Can it not be "streamed" over the network only as each email is needed? Or use some sort of ROBOCOPY type feature, where it only updates the changes to the file from the one cached? If I could do that then I would just have the server "cache" the email when the user logged off. Can this be done? Actually now I think of it I could create a robocopy script to run at log off and robocopy could actually do this. But it would make life easy if there was some sort of built in method.

If I cannot store the outlook on the server or if it isn't bandwidth sensible I dont think I really need to use roaming profiles. Are there any benefits for using them? Most users dont move around anyway.
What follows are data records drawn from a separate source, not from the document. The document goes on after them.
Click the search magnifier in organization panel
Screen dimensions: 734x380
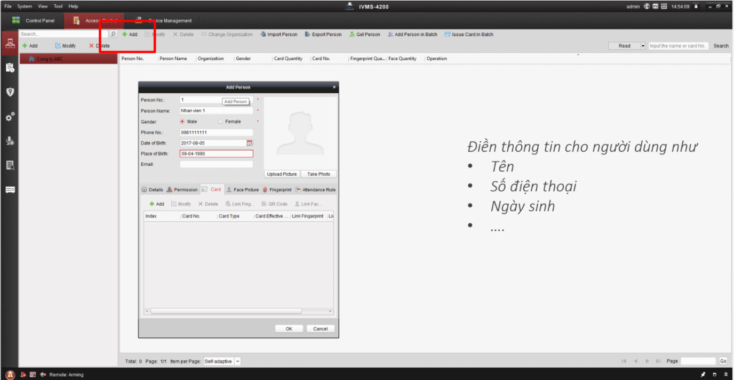click(x=113, y=34)
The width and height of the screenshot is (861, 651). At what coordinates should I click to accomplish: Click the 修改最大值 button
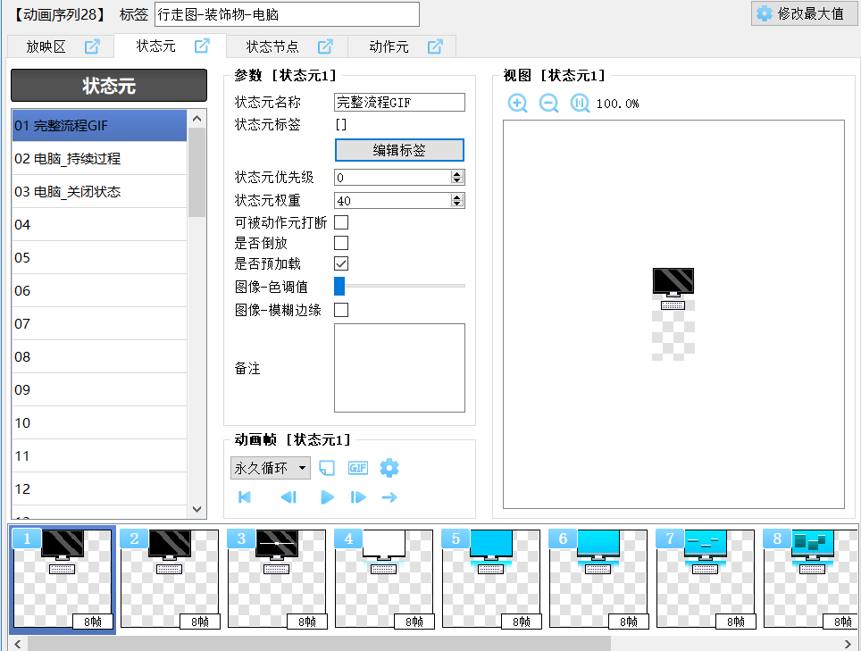(800, 13)
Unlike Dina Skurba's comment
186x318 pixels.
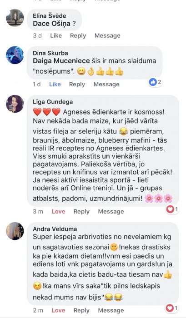coord(55,84)
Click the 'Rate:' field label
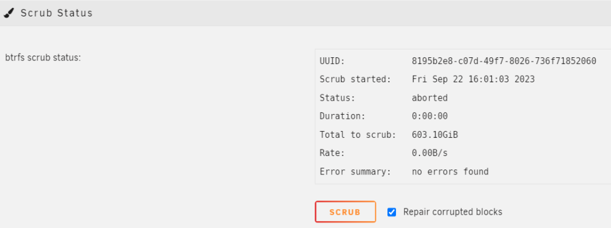611x228 pixels. click(332, 153)
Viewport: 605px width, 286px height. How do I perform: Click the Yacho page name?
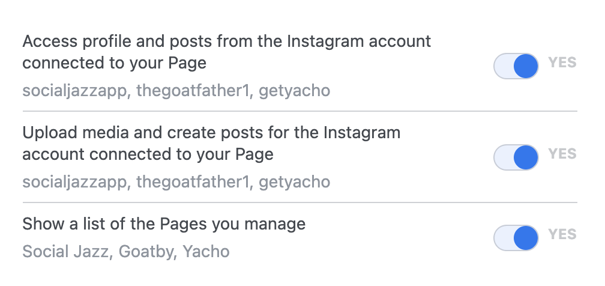pyautogui.click(x=206, y=251)
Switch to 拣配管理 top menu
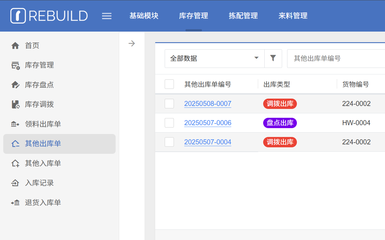Image resolution: width=385 pixels, height=240 pixels. pos(243,16)
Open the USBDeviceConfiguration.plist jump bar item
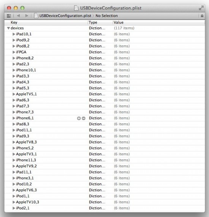 (x=65, y=16)
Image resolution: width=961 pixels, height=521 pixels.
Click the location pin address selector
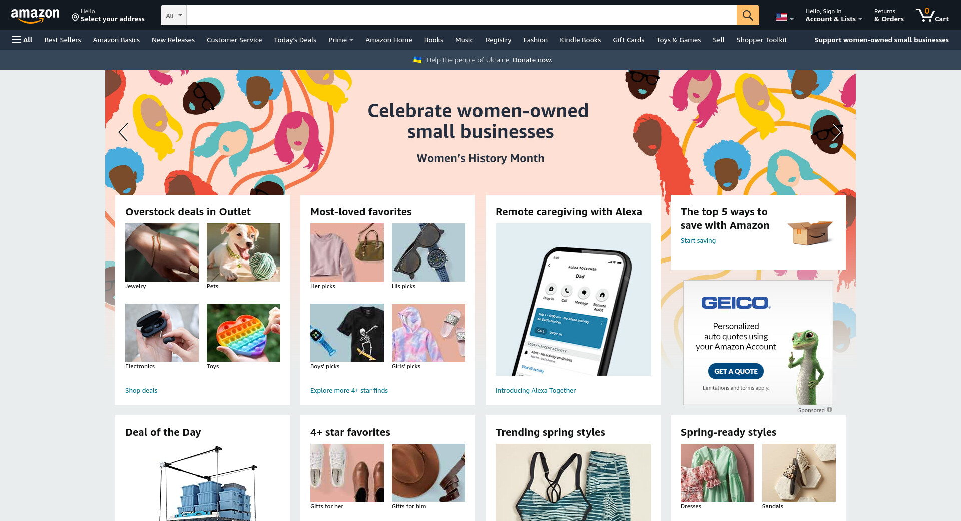point(108,15)
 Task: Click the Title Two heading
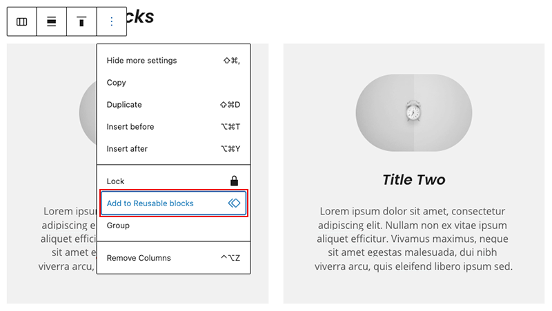pyautogui.click(x=414, y=180)
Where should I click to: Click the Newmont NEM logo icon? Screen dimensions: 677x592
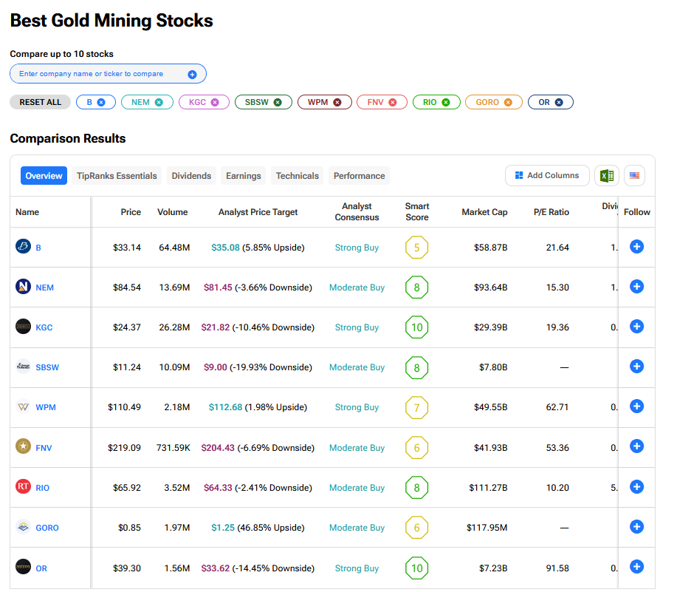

I will be back in 40-60mins or so, I'm off to get a sandwich. :-)
Chris DentPowerShell DeveloperCommented:

Copying 2Gb over the network is going to take time however you do it. The PST files don't stream, it's not part of their functionality or Outlooks.

The calculation is:

2Gb converted into number of Mega Bits (1024 MBytes in a GByte, 8 bits in a byte): 2 * 1024 * 8 = 16384
With 100 Mega Bits per second... Number of seconds to transfer: 16384 / 100 = 163.84 seconds (2.7 minutes).

Very very rough since the copy won't be the only thing using the network, so you're probably looking at 3 - 5 minutes.

If you have everyone logging on at the same time in the morning then this problem becomes much more apparent, even with a switch able to host multiple conversations at once a network card is still only allowed one at a time. Equally logging off shows the same problem if the file is stored as part of a roaming profile as it will have to upload to the server again.

There isn't really a built in feature for managing PSTs over the network, and I think the Robocopy at logoff option is probably the best for you. It'll allow you to run the PST locally (fastest) and only perform a copy once.

Make sure the users know about it though or they might decide that any PC taking a long time to log off deserves switching off...
georgecooldudeAuthor Commented:
Good help yet again Chris! ;-)

I will pursue the ROBOCOPY option. Perhaps I even end up posting a new topic on it knowing me, hehehe.